● Written task:
Can you convert the lines from the one with "Click the K.O. tournament logo" to the one with "point(24,19)", both included, into a numbered list that leaves out any blank lines?

-- Begin Supplied material --

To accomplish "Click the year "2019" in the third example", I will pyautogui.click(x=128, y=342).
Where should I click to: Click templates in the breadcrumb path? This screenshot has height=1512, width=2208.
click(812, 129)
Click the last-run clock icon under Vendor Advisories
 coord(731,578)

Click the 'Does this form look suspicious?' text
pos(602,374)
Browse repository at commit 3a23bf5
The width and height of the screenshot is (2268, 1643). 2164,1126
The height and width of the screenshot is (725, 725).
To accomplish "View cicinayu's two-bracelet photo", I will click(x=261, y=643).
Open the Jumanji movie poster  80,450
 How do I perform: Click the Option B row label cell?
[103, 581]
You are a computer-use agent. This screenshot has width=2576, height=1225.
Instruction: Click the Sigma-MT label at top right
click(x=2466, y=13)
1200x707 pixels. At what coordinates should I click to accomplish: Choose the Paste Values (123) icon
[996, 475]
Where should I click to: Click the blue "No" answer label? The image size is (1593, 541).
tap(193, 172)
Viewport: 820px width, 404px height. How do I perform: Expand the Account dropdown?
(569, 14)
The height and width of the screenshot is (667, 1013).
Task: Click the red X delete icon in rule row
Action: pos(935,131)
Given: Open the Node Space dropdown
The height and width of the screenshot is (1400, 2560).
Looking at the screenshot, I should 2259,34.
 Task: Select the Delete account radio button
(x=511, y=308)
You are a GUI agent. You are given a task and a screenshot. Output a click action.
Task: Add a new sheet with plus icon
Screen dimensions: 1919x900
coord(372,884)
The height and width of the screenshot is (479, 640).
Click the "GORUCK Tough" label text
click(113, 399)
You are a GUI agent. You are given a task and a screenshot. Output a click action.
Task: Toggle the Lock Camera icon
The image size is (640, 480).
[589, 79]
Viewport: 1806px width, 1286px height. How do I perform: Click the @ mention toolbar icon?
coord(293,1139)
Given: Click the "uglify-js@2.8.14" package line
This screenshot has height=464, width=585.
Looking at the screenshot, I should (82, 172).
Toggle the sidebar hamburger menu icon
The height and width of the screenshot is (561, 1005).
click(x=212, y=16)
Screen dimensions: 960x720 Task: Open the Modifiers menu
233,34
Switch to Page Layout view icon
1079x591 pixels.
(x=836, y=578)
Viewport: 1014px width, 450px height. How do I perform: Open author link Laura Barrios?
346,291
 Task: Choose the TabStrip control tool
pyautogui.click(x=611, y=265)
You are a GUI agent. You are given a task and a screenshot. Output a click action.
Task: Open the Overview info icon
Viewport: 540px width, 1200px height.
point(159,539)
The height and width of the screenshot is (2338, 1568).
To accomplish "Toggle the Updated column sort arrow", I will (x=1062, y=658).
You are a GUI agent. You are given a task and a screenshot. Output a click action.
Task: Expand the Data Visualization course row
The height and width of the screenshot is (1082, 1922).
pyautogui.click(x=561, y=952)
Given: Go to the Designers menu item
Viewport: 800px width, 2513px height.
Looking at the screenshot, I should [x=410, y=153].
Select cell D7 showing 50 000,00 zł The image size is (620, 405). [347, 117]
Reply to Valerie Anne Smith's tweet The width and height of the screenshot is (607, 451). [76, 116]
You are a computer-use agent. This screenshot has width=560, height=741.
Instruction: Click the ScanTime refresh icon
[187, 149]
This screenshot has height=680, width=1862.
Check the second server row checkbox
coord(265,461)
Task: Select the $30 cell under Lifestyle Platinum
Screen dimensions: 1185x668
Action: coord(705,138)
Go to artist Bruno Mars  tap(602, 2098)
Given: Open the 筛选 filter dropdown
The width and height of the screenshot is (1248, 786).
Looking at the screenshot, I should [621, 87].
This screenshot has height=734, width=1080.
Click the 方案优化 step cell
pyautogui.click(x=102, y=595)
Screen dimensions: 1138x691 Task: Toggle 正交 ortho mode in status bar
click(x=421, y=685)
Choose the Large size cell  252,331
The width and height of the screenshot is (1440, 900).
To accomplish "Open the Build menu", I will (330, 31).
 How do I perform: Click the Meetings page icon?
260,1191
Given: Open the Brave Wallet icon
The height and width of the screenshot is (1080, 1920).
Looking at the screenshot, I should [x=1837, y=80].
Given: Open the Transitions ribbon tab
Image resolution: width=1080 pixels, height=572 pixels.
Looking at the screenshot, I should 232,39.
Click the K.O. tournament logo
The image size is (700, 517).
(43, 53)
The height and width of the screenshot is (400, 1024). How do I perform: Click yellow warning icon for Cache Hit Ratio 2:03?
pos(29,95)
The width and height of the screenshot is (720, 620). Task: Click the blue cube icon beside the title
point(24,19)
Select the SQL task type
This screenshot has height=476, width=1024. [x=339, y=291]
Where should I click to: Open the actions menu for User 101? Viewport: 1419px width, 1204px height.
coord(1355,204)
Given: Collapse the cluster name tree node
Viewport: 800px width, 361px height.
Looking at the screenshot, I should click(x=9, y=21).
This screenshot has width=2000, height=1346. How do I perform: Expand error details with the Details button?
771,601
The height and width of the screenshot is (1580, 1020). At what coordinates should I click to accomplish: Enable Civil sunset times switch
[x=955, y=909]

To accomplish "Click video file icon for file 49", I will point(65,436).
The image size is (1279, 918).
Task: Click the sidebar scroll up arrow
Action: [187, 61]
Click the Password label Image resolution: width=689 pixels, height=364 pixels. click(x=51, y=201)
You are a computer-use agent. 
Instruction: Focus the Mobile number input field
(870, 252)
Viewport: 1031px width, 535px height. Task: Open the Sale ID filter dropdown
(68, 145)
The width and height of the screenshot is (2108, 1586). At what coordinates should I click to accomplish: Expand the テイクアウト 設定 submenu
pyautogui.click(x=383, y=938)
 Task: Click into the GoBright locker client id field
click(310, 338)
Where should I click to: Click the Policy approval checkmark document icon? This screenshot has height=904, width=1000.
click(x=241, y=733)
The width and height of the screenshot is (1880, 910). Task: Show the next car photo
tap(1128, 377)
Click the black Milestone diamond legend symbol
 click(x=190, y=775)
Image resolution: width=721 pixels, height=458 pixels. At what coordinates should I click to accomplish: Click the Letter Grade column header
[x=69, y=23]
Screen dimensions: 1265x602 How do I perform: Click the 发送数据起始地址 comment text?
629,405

-- End Supplied material --

● Full response:
1. Click the K.O. tournament logo
2. The image size is (700, 517).
3. (43, 53)
4. The height and width of the screenshot is (400, 1024). How do I perform: Click yellow warning icon for Cache Hit Ratio 2:03?
5. pos(29,95)
6. The width and height of the screenshot is (720, 620). Task: Click the blue cube icon beside the title
7. point(24,19)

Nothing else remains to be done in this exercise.